Так как сентон был уже в возрасте, а тюрьма не пошла ему на пользу, он передвигался с трудом, прихрамывая на правую ногу. Толпа, сопровождавшая его, не безмолвствовала, боясь, что гнев короля обрушится и на них. Чем и усугубляли нравственные страдания сентона. С разных сторон доносились крики осуждения, ужаса и рыдания. Наконец-то процессия достигла места казни, окруженного стражей.

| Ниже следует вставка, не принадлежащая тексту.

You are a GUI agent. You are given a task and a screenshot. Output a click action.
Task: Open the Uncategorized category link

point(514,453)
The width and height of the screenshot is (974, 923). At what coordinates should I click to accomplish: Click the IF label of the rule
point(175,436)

С этого момента осужденный окончательно расставался с миром живых, переходя в руки палача. Люди замерли в ожидании. Сентон медленно, но уверенно поднялся по ступенькам. Страдавший от похмелья Сильвио начал снимать с него одежду, чтобы переодеть в белую рубаху смертника. Воспользовавшись моментом, сентон Люмин вложил шкатулку с кристаллом ему в руки, безмолвно прося быстрой смерти. Омерзительно звонкий голос глашатого нарушил тишину:
– Смотрите, смотрите люди и не говорите потом, что не видели! Этот человек совершил ужасное преступление. Он поднял руку на нашего Великого Короля Экгриса с целью лишить его священной жизни. По милости самого Господа задумка преступника не была осуществлена. За злодеяние против народа, короля и Бога сентон Люмин приговаривается королем Экгрисом к смертной казни путем обезглавливания. Стоило бы незамедлительно исполнить приговор, но мы ведь не звери, чтобы отнимать право на последнее слово, – закончив свою речь, глашатай повернулся к сентону.

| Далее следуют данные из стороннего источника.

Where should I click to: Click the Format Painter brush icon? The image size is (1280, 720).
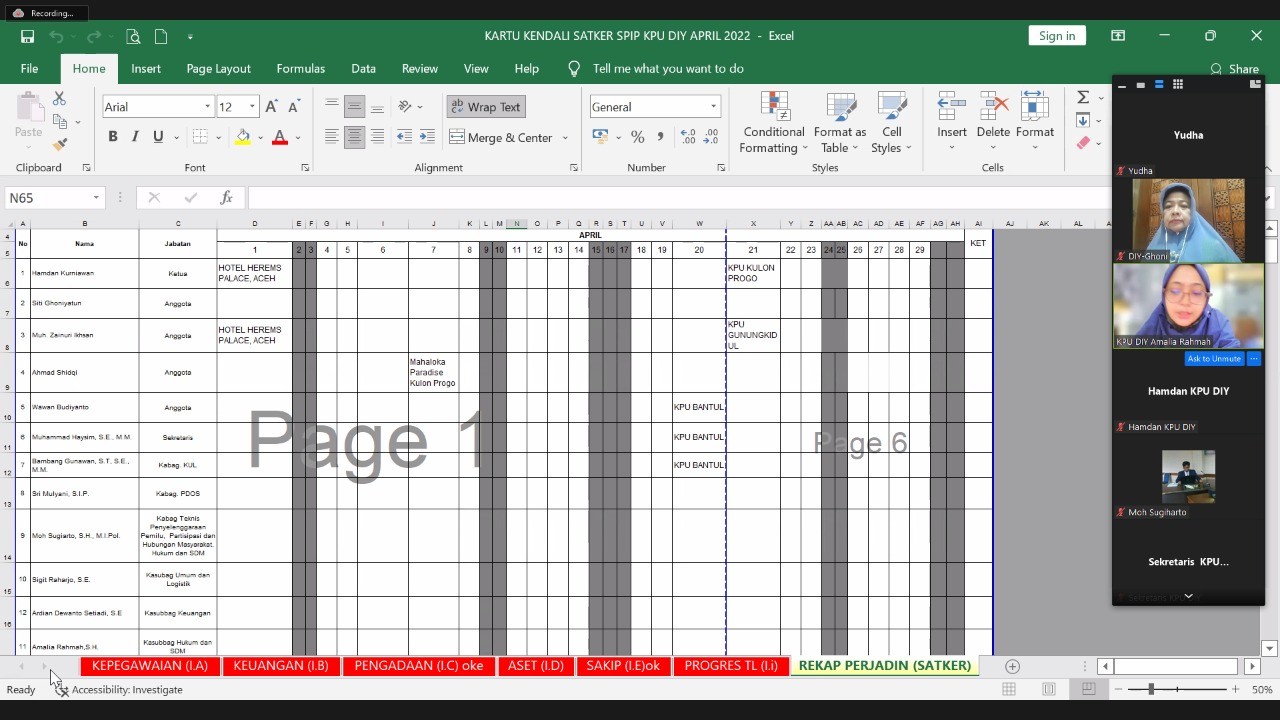[60, 144]
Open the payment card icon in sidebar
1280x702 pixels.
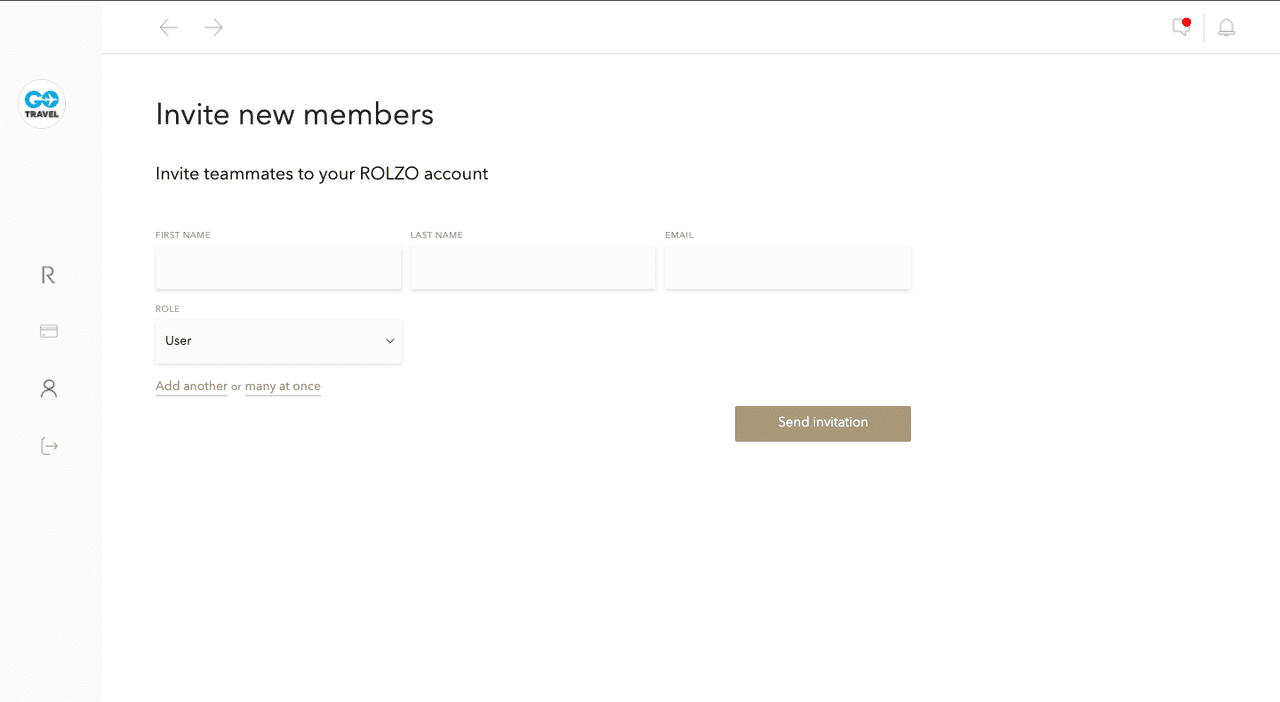click(48, 331)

В рубахе смертника Люмин подошёл к плахе, стоявшей посредине эшафота. Медленно осмотрел собравшуюся толпу, неотрывно наблюдавшую за ним. Ещё пару дней назад они были его прихожанами. Он выслушивал их исповеди, давал советы, сочетал браки и крестил детей. Тогда они смотрели с почитанием, теперь же с любопытством.
Его взгляд задержался на одном лице из множества других. То, которое он искал и боялся найти всё это время. Его воспитанница Эрин, ставшая ему как дочь. Люмин был рад увидеть её ещё хотя бы раз. И всё же предпочитал бы, чтобы она не успела приехать. Он всматривался в черты её лица. Не сдержал легкой улыбки от вида её поношенного плаща. Эрин никогда не любила новые наряды. На глаза навернулись слёзы. Глубоко вдохнув, он собрал силы для речи, и чтобы сдержать рвущиеся слёзы.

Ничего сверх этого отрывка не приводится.